La realizzazione di una tale opera difensiva ben s'inquadra nel periodo di
maggior vitalità della Cuma arcaica quello della tirannide di Aristodemo: oltre
ad avviare la bonifica della zona paludosa a settentrione, il tiranno avrebbe
anche promosso la realizzazione della cinta muraria della città nell'ambito di
un programma politico volto a ridisegnare l'assetto degli spazi urbani ed extra
urbani.
Di fronte sono i resti di un edificio in opera vittata (I sec a.C.-I d.C.),
forse un'abitazione; sul lato settentrionale di questo sono visibili parziali
rifacimenti, in scapoli di tufo e cubilia. Proseguendo per ca. 200 metri,
si incontra sulla sinistra una angusta stradina. A un primo tratto asfaltato,
segue la pavimentazione a basoli di una via romana (m. 25 ca.), fino a un
piccolo spiazzo. Sulla destra, una strada oggi ingombra e non percorribile,
conduceva all'imbocco della Grotta di Cocceio, che si apre nel fianco di Monte
Grillo.
Sulla sinistra, in fondo a un viale privato, è una masseria moderna che ingloba
una grande cisterna romana in opera reticolata del I sec. d.C., oggi
parzialmente riempita da crolli e materiale di scarico. A pianta rettangolare,
la cisterna è rivestita di cocciopesto e conserva parte della volta a crociera
sostenuta da semipilastri disposti sui lati lunghi.

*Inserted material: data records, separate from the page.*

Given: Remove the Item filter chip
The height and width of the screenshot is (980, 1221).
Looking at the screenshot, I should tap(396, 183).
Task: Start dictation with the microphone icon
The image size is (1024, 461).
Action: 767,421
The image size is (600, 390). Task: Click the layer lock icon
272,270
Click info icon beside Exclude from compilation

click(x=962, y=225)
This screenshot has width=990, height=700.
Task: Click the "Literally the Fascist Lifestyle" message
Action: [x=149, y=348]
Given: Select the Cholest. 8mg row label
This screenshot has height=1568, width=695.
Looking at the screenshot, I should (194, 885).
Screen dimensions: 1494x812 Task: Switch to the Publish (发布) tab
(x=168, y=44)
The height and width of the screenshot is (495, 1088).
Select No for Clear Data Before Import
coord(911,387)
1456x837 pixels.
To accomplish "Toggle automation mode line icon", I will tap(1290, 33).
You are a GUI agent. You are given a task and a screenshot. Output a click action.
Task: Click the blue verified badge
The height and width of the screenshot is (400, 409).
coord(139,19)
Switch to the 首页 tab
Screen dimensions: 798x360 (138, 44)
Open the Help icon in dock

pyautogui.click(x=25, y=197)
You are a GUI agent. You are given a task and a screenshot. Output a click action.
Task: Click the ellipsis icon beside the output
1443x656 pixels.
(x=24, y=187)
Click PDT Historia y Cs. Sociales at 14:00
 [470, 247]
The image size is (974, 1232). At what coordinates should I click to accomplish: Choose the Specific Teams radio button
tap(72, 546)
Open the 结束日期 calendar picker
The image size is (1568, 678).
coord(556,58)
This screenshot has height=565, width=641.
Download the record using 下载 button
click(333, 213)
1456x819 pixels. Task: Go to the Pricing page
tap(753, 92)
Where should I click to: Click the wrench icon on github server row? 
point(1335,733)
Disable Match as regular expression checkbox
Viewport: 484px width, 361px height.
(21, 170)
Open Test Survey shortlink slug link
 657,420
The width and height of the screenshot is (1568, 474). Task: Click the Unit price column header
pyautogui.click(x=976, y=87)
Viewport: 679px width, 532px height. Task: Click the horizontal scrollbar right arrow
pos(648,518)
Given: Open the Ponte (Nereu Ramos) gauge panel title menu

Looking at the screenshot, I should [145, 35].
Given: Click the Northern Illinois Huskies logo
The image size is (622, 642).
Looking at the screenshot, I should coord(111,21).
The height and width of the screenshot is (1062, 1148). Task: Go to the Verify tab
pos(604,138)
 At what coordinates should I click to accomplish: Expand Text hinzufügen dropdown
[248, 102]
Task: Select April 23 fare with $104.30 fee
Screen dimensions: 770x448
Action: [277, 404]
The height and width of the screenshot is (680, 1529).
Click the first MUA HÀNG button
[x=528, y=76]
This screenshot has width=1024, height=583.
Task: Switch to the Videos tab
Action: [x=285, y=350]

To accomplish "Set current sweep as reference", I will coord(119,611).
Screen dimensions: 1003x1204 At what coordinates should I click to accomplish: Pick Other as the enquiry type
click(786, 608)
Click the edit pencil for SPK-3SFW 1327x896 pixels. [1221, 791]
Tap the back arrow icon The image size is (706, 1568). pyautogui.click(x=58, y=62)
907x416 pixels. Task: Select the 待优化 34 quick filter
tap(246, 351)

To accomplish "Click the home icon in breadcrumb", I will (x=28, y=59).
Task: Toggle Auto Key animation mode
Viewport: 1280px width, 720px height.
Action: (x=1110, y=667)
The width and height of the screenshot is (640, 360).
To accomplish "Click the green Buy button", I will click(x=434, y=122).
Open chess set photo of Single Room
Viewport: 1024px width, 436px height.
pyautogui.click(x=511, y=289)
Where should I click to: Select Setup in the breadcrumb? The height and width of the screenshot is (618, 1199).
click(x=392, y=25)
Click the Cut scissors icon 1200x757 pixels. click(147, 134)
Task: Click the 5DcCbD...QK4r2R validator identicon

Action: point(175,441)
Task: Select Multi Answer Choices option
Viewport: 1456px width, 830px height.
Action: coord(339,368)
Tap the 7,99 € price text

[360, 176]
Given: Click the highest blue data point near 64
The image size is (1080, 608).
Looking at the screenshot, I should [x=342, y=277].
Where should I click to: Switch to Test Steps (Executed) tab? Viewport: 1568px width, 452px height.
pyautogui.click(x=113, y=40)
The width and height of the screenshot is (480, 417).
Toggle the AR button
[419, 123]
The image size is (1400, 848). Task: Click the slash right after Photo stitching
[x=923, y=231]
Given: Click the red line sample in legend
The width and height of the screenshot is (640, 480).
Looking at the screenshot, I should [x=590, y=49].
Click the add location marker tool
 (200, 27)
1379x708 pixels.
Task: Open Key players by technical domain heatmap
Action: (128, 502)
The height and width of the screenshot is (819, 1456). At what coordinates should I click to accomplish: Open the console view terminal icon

Superata la curva, si incontra un altro tratto viario romano ad andamento SE-NO
di almeno m. 20, relativo all'asse stradale che, partendo dalla via Vecchia
Licola a nord delle Terme Centrali, collegava la città bassa con l'Arco Felice
e con la grotta di Cocceio. Sulla destra, tra la vegetazione che lo ricopre,
s'intravede parte di un ambiente in opera reticolata.
Tornati sulla Provinciale, si raggiunge, dopo 400 metri, l'Arco Felice.